▶ _YOUR GOAL_
Arrange the stretch of rows from the line containing "Identify the location of Presentation." through the line containing "coordinates (13, 512)." as a JSON list of strings, one string per line with blank lines omitted. Include only those lines.

▶ _Target position records_
━━━━

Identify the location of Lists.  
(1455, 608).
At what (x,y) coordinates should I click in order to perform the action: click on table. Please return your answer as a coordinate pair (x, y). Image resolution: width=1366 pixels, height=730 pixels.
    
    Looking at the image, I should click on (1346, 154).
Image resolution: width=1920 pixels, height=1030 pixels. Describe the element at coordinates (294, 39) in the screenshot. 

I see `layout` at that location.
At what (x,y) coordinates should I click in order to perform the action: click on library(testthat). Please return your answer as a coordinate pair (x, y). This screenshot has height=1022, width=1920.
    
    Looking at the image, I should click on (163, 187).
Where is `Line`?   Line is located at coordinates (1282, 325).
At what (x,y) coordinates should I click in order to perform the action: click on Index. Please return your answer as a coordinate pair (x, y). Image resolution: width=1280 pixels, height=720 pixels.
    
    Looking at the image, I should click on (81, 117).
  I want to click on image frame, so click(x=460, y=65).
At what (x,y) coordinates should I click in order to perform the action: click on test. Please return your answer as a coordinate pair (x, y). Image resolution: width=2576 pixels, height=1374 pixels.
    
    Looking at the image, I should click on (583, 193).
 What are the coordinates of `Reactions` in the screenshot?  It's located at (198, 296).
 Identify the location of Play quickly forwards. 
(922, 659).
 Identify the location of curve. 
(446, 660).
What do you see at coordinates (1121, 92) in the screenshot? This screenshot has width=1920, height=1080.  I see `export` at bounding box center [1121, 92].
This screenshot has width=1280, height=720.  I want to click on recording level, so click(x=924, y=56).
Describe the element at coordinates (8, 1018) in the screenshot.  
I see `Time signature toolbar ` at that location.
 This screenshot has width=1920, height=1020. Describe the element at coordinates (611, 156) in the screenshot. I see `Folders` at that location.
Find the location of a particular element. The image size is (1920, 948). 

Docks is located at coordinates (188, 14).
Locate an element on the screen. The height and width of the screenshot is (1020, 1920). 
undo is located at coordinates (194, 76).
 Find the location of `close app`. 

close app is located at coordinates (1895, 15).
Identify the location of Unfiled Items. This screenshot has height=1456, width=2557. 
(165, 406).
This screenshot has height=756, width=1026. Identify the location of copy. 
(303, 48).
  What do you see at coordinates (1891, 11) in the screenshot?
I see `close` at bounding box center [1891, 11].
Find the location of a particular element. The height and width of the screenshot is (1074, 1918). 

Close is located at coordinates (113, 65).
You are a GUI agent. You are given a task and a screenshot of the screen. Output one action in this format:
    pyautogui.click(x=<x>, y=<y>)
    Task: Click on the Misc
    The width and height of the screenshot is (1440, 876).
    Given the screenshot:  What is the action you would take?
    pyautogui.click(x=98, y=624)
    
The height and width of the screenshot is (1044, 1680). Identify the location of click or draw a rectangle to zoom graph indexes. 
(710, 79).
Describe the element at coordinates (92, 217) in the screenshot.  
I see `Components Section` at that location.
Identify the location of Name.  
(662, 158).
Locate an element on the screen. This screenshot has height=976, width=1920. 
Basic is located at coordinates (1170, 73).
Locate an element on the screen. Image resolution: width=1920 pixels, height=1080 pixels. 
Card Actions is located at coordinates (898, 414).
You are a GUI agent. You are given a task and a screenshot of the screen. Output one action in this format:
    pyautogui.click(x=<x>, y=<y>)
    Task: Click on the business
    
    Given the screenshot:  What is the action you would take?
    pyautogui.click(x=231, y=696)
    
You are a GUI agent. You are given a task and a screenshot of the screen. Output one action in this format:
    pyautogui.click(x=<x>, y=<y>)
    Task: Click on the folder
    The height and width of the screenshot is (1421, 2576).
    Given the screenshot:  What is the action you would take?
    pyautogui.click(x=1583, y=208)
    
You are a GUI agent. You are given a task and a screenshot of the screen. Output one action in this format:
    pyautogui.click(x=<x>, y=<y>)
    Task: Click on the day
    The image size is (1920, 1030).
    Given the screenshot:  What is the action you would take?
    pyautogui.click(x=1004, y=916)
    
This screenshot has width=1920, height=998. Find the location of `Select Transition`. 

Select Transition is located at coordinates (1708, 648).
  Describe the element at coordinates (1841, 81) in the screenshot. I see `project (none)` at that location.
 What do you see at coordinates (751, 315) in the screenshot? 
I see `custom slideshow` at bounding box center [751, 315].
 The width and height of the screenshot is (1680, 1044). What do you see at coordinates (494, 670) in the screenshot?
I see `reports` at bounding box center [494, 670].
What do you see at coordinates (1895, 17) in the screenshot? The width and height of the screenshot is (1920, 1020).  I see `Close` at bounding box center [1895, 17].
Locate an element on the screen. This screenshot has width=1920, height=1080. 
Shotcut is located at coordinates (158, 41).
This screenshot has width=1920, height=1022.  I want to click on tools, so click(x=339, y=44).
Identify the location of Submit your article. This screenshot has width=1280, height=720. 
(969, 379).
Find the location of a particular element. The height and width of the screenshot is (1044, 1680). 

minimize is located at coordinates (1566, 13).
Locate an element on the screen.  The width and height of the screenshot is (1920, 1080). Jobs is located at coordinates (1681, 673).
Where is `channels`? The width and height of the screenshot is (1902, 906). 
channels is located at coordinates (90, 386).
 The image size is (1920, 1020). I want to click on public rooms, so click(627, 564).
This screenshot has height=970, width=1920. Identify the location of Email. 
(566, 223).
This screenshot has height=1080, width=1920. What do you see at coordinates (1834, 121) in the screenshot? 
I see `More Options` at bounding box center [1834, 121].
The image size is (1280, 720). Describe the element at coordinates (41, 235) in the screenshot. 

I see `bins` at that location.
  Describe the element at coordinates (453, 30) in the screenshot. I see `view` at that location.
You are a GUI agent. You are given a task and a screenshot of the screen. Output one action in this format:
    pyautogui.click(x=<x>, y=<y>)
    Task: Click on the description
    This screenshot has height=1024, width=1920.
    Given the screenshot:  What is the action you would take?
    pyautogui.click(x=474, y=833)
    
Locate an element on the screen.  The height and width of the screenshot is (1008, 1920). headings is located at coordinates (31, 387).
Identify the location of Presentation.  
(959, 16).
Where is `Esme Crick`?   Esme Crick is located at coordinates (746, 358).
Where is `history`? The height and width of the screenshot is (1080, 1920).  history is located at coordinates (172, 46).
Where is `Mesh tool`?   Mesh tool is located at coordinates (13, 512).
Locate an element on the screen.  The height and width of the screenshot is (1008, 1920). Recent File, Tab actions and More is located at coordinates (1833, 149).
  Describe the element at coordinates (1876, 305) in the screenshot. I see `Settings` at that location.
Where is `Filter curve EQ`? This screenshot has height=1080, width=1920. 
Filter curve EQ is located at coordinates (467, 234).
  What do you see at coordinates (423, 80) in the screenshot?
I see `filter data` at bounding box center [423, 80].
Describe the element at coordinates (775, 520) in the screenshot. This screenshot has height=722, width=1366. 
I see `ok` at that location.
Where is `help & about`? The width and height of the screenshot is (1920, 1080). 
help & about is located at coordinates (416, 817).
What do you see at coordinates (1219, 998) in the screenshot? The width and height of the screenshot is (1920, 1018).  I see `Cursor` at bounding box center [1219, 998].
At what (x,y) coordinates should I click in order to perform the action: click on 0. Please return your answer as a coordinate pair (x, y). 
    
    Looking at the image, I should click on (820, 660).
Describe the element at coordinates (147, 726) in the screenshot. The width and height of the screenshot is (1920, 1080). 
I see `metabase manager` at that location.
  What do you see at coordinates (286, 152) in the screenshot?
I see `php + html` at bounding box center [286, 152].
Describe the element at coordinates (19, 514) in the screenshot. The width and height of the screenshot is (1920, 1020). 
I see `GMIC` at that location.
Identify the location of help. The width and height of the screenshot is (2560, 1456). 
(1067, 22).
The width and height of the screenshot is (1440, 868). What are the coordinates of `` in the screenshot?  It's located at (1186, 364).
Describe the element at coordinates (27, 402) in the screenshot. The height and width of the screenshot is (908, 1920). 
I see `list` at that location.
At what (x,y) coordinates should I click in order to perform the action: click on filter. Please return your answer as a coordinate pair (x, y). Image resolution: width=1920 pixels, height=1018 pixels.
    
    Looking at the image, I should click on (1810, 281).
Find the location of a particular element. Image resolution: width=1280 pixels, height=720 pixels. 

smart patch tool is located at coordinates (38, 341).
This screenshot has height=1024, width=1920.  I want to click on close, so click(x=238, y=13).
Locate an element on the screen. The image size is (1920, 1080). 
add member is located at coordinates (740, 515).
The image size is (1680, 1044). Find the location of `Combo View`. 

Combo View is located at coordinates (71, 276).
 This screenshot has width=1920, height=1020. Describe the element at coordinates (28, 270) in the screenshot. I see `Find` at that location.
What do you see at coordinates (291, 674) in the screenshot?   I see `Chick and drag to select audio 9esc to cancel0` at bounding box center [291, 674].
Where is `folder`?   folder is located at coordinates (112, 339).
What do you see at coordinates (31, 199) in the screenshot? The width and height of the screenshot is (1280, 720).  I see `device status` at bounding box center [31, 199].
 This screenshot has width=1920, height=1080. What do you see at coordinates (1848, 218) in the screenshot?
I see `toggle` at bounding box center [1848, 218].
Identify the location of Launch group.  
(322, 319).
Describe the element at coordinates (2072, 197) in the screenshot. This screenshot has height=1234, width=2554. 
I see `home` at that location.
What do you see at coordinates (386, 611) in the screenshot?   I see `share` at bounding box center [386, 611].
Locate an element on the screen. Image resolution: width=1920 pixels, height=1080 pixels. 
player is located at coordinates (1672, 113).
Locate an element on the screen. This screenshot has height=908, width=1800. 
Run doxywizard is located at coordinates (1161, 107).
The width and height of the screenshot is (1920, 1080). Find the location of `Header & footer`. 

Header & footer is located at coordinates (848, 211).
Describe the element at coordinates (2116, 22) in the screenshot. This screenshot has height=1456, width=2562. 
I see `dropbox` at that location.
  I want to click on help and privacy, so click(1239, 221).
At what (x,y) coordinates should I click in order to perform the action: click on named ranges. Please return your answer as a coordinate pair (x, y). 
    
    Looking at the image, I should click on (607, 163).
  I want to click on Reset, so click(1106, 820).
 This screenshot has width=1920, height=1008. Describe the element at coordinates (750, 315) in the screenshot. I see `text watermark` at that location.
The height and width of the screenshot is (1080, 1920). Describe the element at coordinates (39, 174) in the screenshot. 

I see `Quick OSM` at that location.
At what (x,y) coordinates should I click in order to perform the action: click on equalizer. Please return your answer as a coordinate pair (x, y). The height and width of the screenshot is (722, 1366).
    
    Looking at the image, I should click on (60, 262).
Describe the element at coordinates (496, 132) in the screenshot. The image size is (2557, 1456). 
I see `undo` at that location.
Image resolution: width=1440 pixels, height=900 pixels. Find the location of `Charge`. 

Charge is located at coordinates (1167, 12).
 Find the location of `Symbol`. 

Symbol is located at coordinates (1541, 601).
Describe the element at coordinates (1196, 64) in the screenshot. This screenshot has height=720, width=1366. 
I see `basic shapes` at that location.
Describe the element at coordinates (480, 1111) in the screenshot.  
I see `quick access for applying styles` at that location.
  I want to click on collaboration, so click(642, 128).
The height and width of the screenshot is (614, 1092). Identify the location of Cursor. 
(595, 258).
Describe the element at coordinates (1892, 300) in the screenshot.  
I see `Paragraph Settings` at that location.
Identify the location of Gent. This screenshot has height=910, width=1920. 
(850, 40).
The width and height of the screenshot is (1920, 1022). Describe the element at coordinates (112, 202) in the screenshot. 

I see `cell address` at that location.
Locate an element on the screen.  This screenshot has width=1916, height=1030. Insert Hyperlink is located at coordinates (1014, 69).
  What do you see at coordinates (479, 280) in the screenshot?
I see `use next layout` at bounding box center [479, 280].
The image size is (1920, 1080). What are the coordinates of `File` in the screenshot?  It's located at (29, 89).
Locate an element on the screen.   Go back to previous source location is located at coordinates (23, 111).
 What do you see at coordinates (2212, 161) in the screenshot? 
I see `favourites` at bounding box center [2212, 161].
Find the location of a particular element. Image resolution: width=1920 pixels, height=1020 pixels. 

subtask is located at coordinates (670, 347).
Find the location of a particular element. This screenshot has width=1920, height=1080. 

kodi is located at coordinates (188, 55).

━━━━

▶ _CORRECT ANSWER_
[
  "Identify the location of Presentation.  ",
  "(959, 16).",
  "Where is `Esme Crick`?   Esme Crick is located at coordinates (746, 358).",
  "Where is `history`? The height and width of the screenshot is (1080, 1920).  history is located at coordinates (172, 46).",
  "Where is `Mesh tool`?   Mesh tool is located at coordinates (13, 512)."
]